EXCERPTED TEXT:

━━━━━━━━━━

Headphones and hand grenades

I was re-reading Joel Spolsky’s Field Guide to Developers recently, and while ruminating on his usual mix of striking insight and infuriating nonsense I got to thinking about why it is, exactly, that open team spaces work so well. Joel is right that cubicles suck, and if offices are working for his company then I’m happy for him and for his employees. But he’s limiting his data input in a pretty dramatic way if that’s all they’ve tried. Given a choice between isolating myself from my team or enhancing the effectiveness of my team space I’ll take the latter every time.

Writing successful software isn’t even mostly about cranking out great code, though that part is certainly important. It’s about working with people to build something people want to use, and in order to communicate effectively people need lots of talk bandwidth, preferably of the face-to-face kind. High-functioning teams prefer working in team spaces not because they can’t afford swanky offices, but because team spaces and pair programming are far, far more productive than offices. If you’re starting a company, for goodness sake, don’t spend all your money building silos that just happen to look like offices. Build a great team and keep them together, in the same room, for as long as possible.

Noise is golden

The most important thing you can do to encourage your team to stay together in the same room is to promote a culture of pairing on programming tasks. When I work alone, without a pair, I find it easy to get distracted, and so I try to foster an environment that minimizes distractions. In other words, I use headphones. But I prefer working in pairs, because when I do so I find it much easier to stay on task, and so I try to foster an environment that maximizes team communication. It is the missing piece of the puzzle that makes team rooms not just possible but desirable. Pairing is a great way to work precisely because you don’t need crutches to help you focus, and once you’re freed from that concern it opens you up to other ways of collaborating.

━━━━━━━━━━

EXERCISE AIM: Please write out the essay on open team spaces in full, word for word. The material that comes next isn't needed.

Collected data:
━━━━━━━━━━

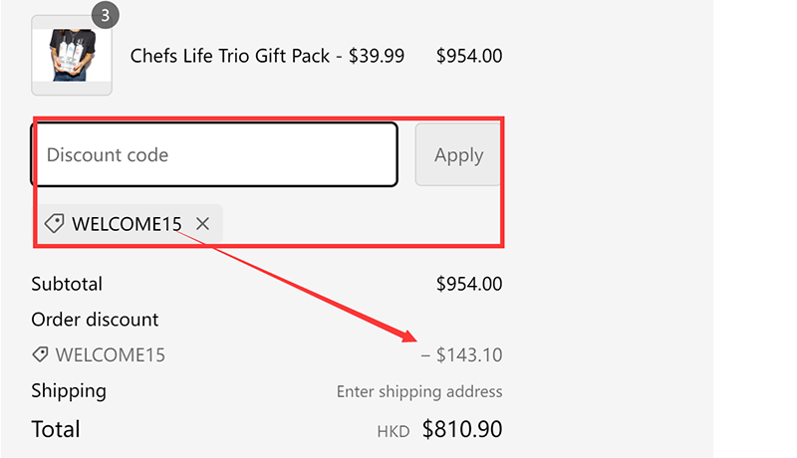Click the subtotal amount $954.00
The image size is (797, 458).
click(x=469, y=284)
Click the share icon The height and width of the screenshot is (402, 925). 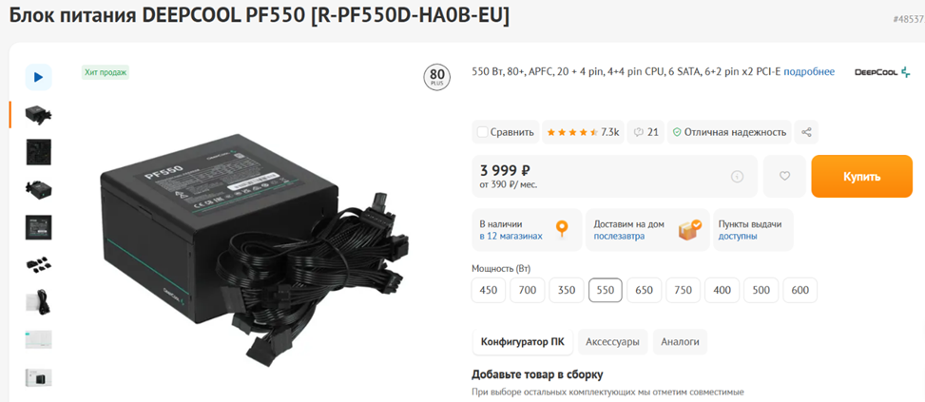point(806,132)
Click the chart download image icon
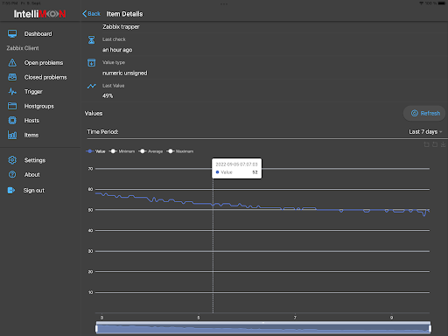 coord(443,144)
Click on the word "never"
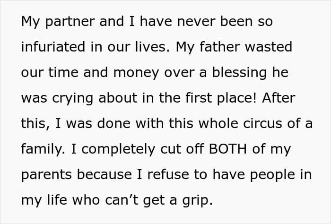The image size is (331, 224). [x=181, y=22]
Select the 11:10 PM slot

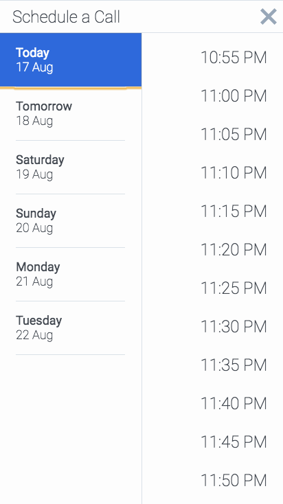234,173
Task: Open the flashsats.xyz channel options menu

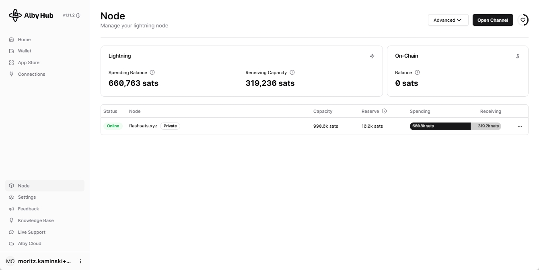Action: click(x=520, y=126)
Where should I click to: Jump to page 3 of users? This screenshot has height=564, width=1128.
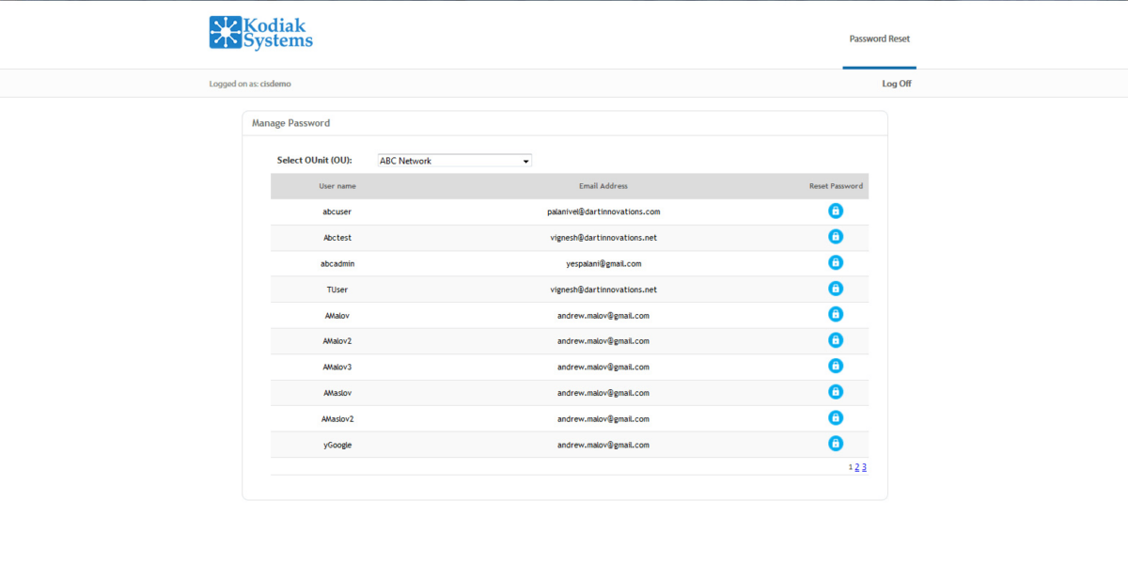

━━━━━━━━━━

EXERCISE ANSWER:
Headphones and hand grenades

I was re-reading Joel Spolsky’s Field Guide to Developers recently, and while ruminating on his usual mix of striking insight and infuriating nonsense I got to thinking about why it is, exactly, that open team spaces work so well. Joel is right that cubicles suck, and if offices are working for his company then I’m happy for him and for his employees. But he’s limiting his data input in a pretty dramatic way if that’s all they’ve tried. Given a choice between isolating myself from my team or enhancing the effectiveness of my team space I’ll take the latter every time.

Writing successful software isn’t even mostly about cranking out great code, though that part is certainly important. It’s about working with people to build something people want to use, and in order to communicate effectively people need lots of talk bandwidth, preferably of the face-to-face kind. High-functioning teams prefer working in team spaces not because they can’t afford swanky offices, but because team spaces and pair programming are far, far more productive than offices. If you’re starting a company, for goodness sake, don’t spend all your money building silos that just happen to look like offices. Build a great team and keep them together, in the same room, for as long as possible.

Noise is golden

The most important thing you can do to encourage your team to stay together in the same room is to promote a culture of pairing on programming tasks. When I work alone, without a pair, I find it easy to get distracted, and so I try to foster an environment that minimizes distractions. In other words, I use headphones. But I prefer working in pairs, because when I do so I find it much easier to stay on task, and so I try to foster an environment that maximizes team communication. It is the missing piece of the puzzle that makes team rooms not just possible but desirable. Pairing is a great way to work precisely because you don’t need crutches to help you focus, and once you’re freed from that concern it opens you up to other ways of collaborating.